Should it? I don't think so.
1. TreeItem's in Tree: that'd require a non-negligible amount of work,
and has to be well though out from the beginning. For instance: how
would the XML look like, mixing HTML- and Widget-based TreeItem's? and
allowing custom (subclassed) TreeItem's? IMO, it's probably not worth
the effort.
2. TextBoxBase.TextAlignConstant: this on the other hand looks pretty
easy to fix: a StrictAttributeParser subclass (similar to Horizontal/
VerticalAlignmentConstantParser) that you register in
AttributesParser.
3. TabBar tabs: same issue as with TreeItem's re. HTML vs. Widget; and
a TabBar.Tab also has click and "all key" handlers; should they be
available for use with @UiHandler?
4. NamedFrame: annotating the constructor with @UiConstructor should
be enough.
Proposed by Mr. Richardson:
5. FlexTable (and Grid) rows and cells: that would distract people
from using plain HTML tables. When you cannot use an HTML table, it
generally means you're doing some kind of data binding, which a)

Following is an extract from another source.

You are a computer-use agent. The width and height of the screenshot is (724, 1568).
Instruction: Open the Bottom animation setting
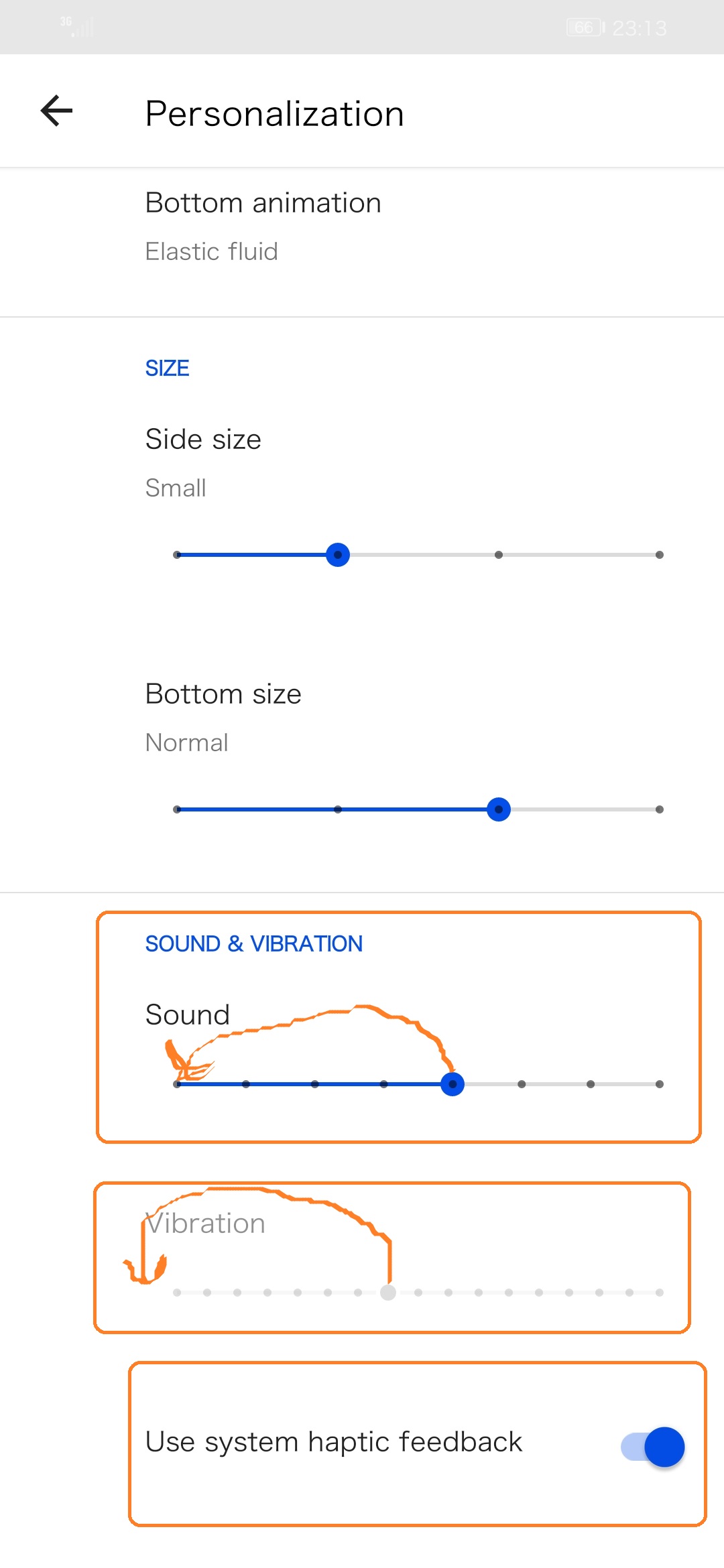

cannot be done in UiBinder anyway and b) means you should probably
switch to the new data widgets which have much better performances.
Let's add a few others:
6. MenuItemSeparator:
http://code.google.com/p/google-web-toolkit/issues/detail?id=4883
should be a pretty simple modification of the MenuBarParser
7. custom menu items (MenuItem subclasses):
http://code.google.com/p/google-web-toolkit/issues/detail?id=4550
would probably require a big refactoring of MenuBarParser, but would
fix the above issue at the same time, as MenuItemSeparator is just a
custom MenuItem.
I don't use any of these widgets (well, I use Tree and Grid, but
dynamically populated by data retrieved from the server), so I won't
spend time myself fixing these issue, but some of them are really
simple patches that you could probably do if you think they affect
your business ;-)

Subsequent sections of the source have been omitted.